Researchers from Sun Yat-Sen University in China analyzed 534 observations from 32 previous studies to better understand how biochar affects phosphorus behavior in different soil conditions. Using machine learning techniques, they developed predictive models capable of identifying the factors that determine whether biochar releases phosphorus for crops or locks it away.
Among the three AI systems tested the Random Forest model delivered the most accurate results, explaining approximately 91 percent of the variation in phosphorus availability. The model examined 19 different variables, including soil properties and biochar characteristics.
The study found that the temperature used to produce biochar, known as pyrolysis temperature was the most influential factor. Biochar produced at temperatures between 460°C and 482°C showed the strongest ability to improve phosphorus availability in soil. Higher production temperatures tended to reduce phosphorus availability, which could be useful in situations where preventing nutrient runoff is a priority.
Researchers also identified application rate, soil acidity, and existing phosphorus levels as key factors influencing biochar performance. The findings revealed that biochar works most effectively in neutral to slightly alkaline soils, where it can convert phosphorus into forms that plant roots can absorb more easily.

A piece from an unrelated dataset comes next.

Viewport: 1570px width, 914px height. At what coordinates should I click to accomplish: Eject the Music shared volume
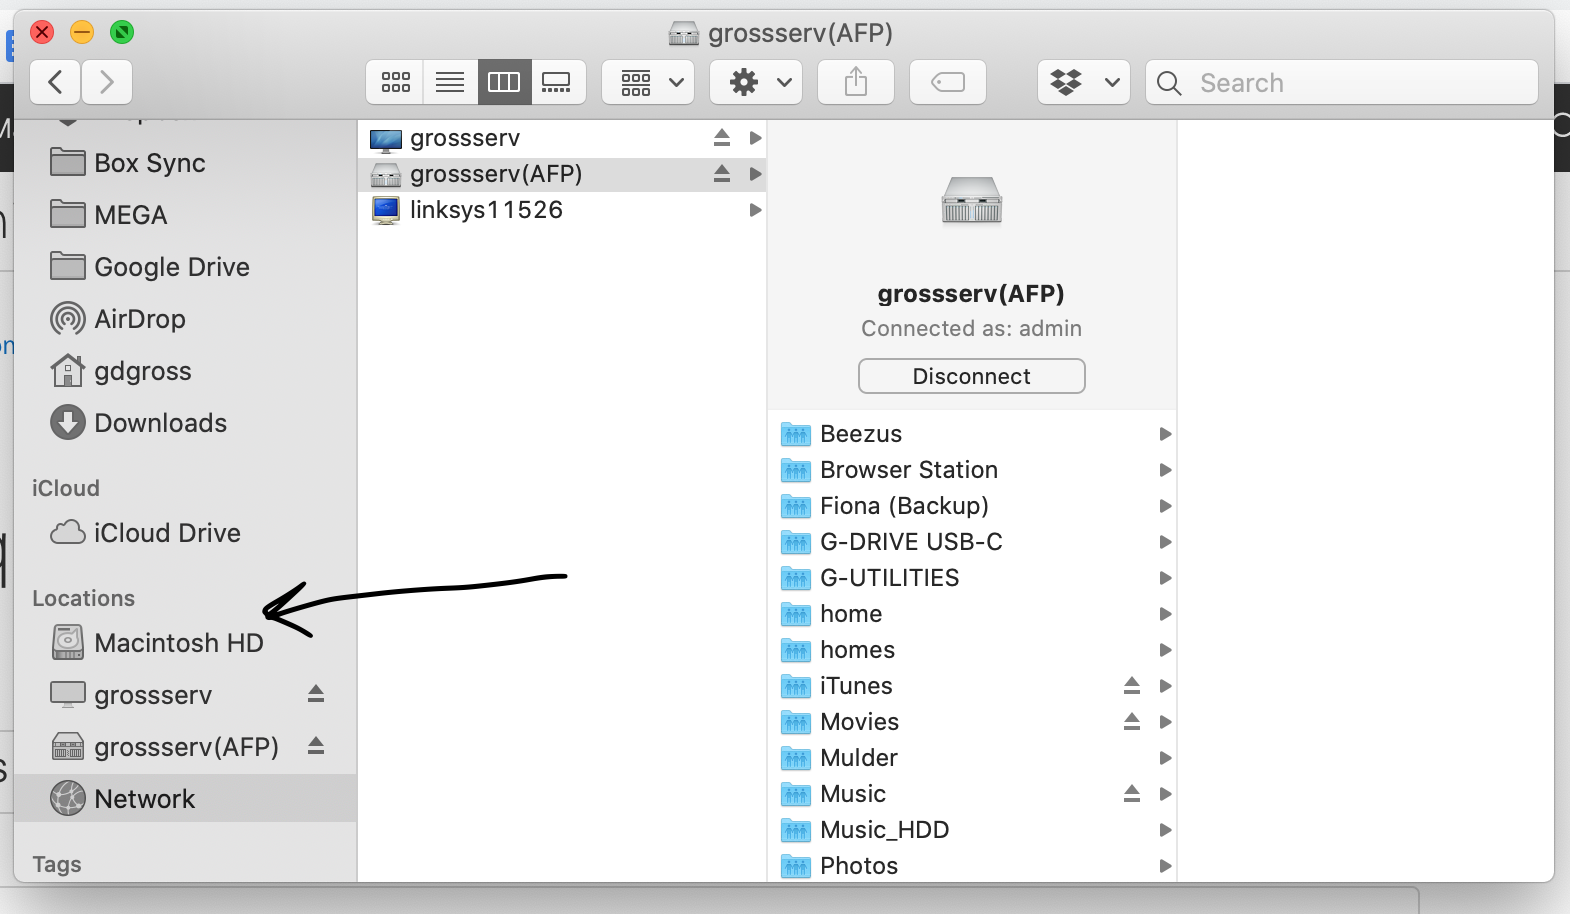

Interestingly, the study challenges the belief that chemically modified biochar is always superior. The researchers found that untreated biochar can perform just as well, or even better, under the right conditions. This could lower production costs and reduce environmental impacts associated with biochar manufacturing.

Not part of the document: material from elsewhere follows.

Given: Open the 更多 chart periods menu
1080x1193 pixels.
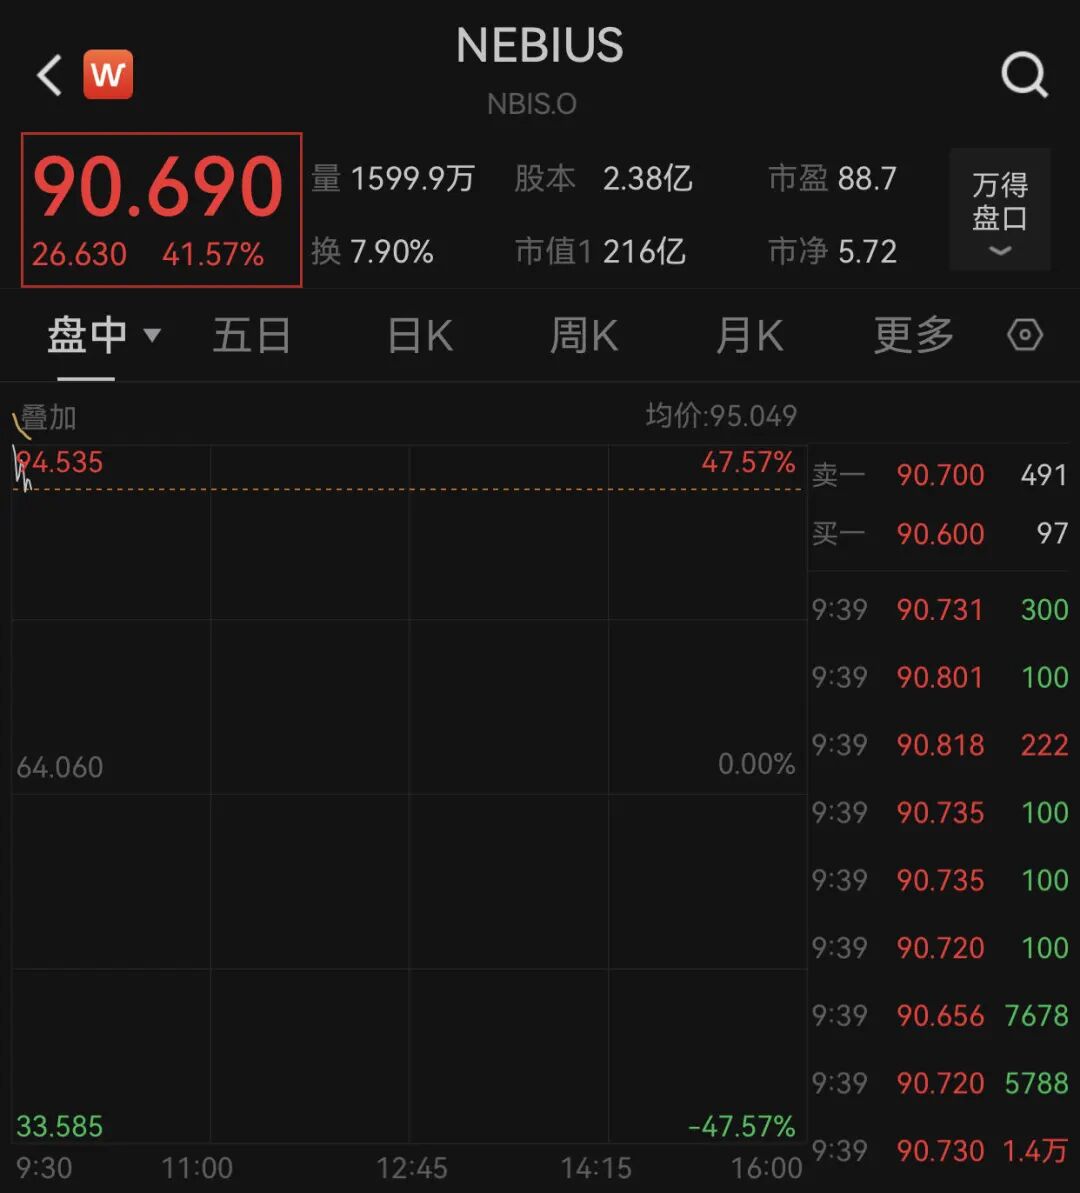Looking at the screenshot, I should pyautogui.click(x=913, y=336).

Experts say the AI based approach could help eliminate much of the guesswork surrounding biochar use. Farmers would be able to predict in advance whether a specific type of biochar is suitable for their fields, allowing for more precise nutrient management and reducing unnecessary fertilizer applications.
The researchers believe the technology could contribute to sustainable agriculture by lowering fertilizer costs, reducing nutrient pollution in waterways, and making better use of agricultural waste materials. While further testing under real field conditions is needed, the study offers a promising step toward data driven farming practices.
The findings were published in the journal Biochar and highlight how artificial intelligence can support environmentally friendly solutions for global food production.